Salah satu tokoh muda Indonesia asal Sumbar, Fadli Zon mengatakan FSM ASEAN 2012 merupakan ajang yang mampu me-reklaim Indonesia sebagai pusat peradaban Melayu. Pembuktiannya dapat dinyatakan dengan selain menjadikan sastra sebagai unsur inti setiap pertunjukan, juga dengan mengenalkan sejumlah artefak sejarah Melayu.
“Di antaranya yang saya miliki dan dipinjamkan dalam FSM ASEAN 2012 nantinya, koran pertama berbahasa Melayu cetakan 1862 dari Semarang Jawa Tengah. Juga ada berbagai koin dari masing-masing kesultanan di Nusantara yang mencerminkan kebudayaan Melayu,” kata Fadli Zon.

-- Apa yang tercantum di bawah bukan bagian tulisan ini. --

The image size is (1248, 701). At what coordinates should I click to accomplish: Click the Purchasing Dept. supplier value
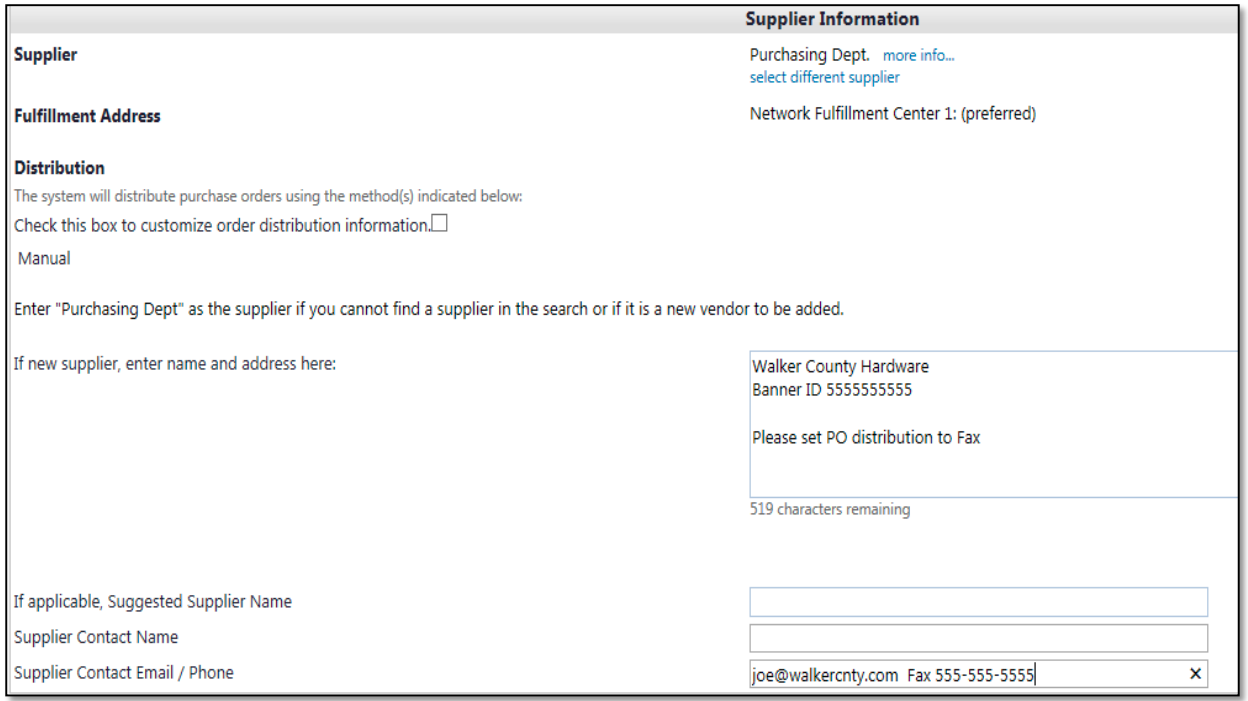click(810, 55)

Dari pandangan Dewan Kurator FSM ASEAN 2012, Mahdi Bahar menyimpulkan pada inti kegiatan pertunjukan akan mengedepankan penciptaan kreativitas seni budaya Melayu. Sedangkan dalam seminar sebagai salah satu rangkaian festival, akan mewujudkan pemetaan sejarah Kemelayuan di Nusantara yang mencakup Asia Tenggara.